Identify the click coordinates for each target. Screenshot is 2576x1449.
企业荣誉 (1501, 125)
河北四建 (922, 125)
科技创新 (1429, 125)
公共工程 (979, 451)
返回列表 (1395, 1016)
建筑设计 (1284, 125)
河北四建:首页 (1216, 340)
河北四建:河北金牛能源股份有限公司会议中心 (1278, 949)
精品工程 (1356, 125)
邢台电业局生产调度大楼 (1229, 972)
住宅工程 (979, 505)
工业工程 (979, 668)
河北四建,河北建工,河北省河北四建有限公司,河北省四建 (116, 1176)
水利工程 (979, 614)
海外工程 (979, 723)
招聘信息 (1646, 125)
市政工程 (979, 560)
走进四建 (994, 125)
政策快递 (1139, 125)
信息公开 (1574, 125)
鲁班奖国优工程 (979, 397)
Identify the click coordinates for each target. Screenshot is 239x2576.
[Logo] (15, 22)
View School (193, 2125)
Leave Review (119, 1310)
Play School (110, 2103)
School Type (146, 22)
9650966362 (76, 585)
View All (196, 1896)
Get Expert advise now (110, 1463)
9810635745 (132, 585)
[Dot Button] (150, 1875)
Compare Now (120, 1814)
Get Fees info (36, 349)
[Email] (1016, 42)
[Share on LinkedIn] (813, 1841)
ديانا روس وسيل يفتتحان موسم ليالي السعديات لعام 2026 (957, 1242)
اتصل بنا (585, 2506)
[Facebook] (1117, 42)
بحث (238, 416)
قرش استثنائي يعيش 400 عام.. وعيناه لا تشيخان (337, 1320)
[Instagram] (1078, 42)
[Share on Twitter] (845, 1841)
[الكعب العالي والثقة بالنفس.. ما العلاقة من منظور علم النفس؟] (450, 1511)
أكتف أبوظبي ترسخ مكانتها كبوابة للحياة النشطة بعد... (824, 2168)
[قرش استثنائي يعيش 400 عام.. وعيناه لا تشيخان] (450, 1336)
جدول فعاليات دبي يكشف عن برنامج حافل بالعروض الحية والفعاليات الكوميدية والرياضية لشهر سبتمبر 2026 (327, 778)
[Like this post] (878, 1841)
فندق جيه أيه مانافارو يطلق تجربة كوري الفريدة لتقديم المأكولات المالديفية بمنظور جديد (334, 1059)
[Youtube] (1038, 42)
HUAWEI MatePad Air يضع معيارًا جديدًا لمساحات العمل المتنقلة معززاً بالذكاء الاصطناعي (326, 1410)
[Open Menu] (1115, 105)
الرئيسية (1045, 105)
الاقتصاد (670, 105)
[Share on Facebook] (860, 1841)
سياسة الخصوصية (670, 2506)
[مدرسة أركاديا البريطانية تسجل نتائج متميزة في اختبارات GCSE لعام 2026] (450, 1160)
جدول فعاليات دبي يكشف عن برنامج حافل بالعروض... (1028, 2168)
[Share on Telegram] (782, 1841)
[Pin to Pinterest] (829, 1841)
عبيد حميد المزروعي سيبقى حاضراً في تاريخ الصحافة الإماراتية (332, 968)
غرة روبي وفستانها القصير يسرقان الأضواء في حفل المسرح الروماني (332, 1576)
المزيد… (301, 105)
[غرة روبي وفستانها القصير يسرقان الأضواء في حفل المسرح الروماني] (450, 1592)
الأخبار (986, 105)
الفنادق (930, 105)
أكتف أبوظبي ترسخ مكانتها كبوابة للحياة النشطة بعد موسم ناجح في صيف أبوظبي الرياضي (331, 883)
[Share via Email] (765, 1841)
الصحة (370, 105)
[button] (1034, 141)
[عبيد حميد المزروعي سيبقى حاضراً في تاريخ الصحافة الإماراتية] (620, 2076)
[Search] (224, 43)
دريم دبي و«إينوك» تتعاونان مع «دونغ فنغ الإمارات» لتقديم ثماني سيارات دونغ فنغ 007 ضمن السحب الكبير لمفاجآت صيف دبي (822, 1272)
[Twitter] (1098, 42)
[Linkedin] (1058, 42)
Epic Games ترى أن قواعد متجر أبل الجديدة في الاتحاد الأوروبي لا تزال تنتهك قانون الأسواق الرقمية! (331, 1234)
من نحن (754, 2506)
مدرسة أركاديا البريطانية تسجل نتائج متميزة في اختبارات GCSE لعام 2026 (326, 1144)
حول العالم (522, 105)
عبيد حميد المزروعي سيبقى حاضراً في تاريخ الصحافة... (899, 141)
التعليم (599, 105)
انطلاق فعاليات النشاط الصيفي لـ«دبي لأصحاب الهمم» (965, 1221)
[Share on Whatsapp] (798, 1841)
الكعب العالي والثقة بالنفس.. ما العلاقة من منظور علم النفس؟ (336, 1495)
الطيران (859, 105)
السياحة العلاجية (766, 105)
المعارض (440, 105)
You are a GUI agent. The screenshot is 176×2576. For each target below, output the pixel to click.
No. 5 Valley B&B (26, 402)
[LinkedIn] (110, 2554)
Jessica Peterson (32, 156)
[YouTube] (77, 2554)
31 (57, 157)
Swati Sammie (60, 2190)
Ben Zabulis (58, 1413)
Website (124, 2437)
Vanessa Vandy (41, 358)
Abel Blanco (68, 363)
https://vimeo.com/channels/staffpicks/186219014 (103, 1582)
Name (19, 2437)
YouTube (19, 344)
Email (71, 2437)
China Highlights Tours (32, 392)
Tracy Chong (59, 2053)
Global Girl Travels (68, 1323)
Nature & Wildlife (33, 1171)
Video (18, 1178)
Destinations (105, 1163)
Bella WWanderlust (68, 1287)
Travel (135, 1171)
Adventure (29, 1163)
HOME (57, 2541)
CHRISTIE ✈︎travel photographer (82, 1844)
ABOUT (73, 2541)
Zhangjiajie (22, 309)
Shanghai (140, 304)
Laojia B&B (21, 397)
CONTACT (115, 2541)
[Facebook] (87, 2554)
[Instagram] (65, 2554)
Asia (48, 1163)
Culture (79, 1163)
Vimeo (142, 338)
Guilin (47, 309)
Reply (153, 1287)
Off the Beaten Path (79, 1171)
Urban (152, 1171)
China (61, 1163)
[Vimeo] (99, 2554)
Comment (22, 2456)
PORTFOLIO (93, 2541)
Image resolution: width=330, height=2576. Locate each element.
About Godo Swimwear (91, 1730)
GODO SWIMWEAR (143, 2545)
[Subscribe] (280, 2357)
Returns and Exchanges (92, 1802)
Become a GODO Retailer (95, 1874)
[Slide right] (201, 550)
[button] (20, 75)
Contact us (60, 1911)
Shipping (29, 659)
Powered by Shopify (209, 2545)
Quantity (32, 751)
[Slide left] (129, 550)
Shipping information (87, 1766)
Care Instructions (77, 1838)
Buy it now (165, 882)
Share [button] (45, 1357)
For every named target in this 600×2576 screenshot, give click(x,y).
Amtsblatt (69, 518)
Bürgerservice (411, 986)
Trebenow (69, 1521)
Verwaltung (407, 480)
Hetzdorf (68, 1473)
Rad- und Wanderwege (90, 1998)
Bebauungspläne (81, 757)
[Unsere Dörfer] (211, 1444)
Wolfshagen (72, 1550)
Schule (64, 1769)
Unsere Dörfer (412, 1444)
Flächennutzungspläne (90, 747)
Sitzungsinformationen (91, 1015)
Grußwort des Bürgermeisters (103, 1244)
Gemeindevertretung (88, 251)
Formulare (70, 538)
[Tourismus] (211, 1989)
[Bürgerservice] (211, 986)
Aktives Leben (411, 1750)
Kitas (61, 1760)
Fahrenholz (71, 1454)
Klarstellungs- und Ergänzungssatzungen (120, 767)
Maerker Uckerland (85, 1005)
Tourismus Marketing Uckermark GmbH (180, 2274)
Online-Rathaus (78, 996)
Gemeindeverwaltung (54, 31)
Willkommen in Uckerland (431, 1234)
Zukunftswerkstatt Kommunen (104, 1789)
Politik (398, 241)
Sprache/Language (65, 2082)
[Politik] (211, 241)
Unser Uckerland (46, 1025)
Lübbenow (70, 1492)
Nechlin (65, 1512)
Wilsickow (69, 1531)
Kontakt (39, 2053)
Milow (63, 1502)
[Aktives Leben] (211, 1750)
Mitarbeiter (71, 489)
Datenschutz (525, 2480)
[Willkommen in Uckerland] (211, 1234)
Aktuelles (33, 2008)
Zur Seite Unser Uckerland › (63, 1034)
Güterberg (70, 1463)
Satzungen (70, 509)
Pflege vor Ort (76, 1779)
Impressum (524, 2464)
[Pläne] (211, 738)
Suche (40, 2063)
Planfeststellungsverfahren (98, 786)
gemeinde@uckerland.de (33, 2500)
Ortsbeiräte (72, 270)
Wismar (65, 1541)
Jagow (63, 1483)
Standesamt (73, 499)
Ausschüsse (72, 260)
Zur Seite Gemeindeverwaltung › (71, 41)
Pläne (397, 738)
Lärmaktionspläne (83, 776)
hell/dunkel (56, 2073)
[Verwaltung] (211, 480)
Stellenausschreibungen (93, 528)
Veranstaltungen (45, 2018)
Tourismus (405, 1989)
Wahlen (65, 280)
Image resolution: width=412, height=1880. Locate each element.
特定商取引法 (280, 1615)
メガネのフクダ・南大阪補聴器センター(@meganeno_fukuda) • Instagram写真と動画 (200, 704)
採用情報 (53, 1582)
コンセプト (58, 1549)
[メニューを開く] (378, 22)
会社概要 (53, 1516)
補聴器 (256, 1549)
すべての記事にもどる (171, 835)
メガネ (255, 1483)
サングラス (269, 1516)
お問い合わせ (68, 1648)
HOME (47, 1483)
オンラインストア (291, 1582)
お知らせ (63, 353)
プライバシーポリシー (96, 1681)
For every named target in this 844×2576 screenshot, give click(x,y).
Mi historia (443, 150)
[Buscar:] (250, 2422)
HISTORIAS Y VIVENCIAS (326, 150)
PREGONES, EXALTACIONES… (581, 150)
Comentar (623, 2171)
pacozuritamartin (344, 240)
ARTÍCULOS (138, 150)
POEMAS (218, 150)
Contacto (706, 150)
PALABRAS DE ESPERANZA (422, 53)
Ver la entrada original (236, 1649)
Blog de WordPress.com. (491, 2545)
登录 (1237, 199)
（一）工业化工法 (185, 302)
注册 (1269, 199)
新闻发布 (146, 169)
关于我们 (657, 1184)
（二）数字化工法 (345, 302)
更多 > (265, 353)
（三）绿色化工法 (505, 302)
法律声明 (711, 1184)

++++++

### Task statement
After locating the line with "hell/dunkel (56, 2073)" in the material above, return it and each line after it exactly, ending at the line with "コンセプト (58, 1549)".

### Answer space
hell/dunkel (56, 2073)
[Verwaltung] (211, 480)
Stellenausschreibungen (93, 528)
Veranstaltungen (45, 2018)
Tourismus (405, 1989)
Wahlen (65, 280)
Image resolution: width=412, height=1880. Locate each element.
特定商取引法 (280, 1615)
メガネのフクダ・南大阪補聴器センター(@meganeno_fukuda) • Instagram写真と動画 (200, 704)
採用情報 (53, 1582)
コンセプト (58, 1549)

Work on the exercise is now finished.